Dolanan ini termasuk dolanan yang membutuhkan biaya. Artinya anak harus membeli alat tersebut di toko sebelum memainkannya. Dalam permainannya, ada 2 macam, boleh taruhan atau hanya berbentuk permainan saja, artinya “udhu”, nanti dikembalikan kepada pemiliknya. Semua itu tergantung kesepakatan awal.

Dolanan ini sering dimainkan oleh anak laki-laki jika dibandingkan dengan anak perempuan. Mereka yang bermain dolanan ini, biasanya berumur 8—12 tahun. Tetapi kadang-kadang anak di usia di atasnya ikut nimbrung bermain. Prioritas dolanan ini adalah keberanian dan kelihaian bermain. Apalagi kalau sudah model taruhan, anak yang penting harus berani bermain. Jika anak pandai bermain, tentu akan membawa pulang banyak neker. Tetapi jika tidak pandai dan kalah, ya semua nekernya bisa ludes. Memang saat ini sudah sangat jarang anak yang bermain Jirak Ula. Mungkin dianggap permainan judi, walaupun wujudnya bukan uang. Kalau sebatas permainan mungkin bisa berjalan terus.

Lokasi yang bagus dipakai bermain adalah lokasi yang masih bertanah. Kadang dimainkan di tempat yang sudah bersemen, tetapi karena terlalu keras sehingga neker-neker yang dipasang mudah bergerak. Sehingga anak-anak menghindari tempat yang keras. Sebaiknya lokasi bermain teduh dan nyaman. Setiap anak bebas membawa kelereng yang dimiliki, bisa 20, 30 atau 40 buah. Kelereng biasa dibeli d toko-toko mainan dengan harga terjangkau. Zaman dulu dengan uang Rp 100 sudah membawa pulang 10 hingga 20 buah. Sekarang setiap 50 buah harganya sekitar Rp 7.500.

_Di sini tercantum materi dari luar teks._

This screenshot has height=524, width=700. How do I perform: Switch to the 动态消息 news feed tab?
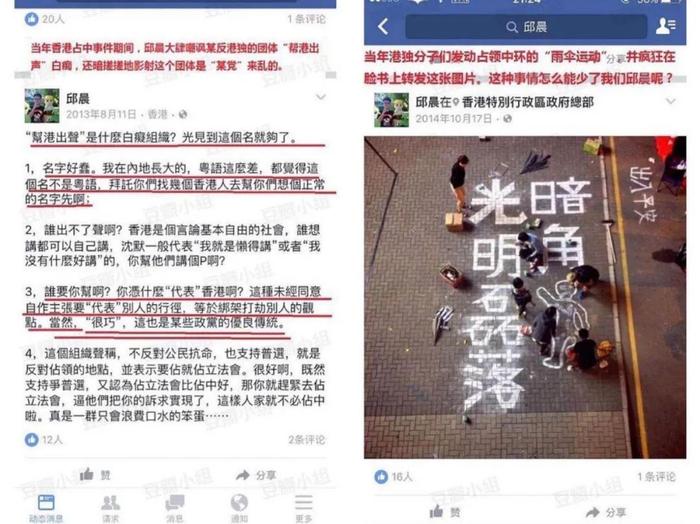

Dolanan ini minimal dimainkan oleh 2 anak. Alangkah baiknya jika dimainkan sekitar 5—7 anak. Bisa pula lebih dari 7 anak. Namun lama-kelamaan, nanti pemain akan menyusut, apabila ada anak yang nekernya mulai habis. Tetapi jika hanya berbentuk permainan, maka jumlah pemain akan tetap terus.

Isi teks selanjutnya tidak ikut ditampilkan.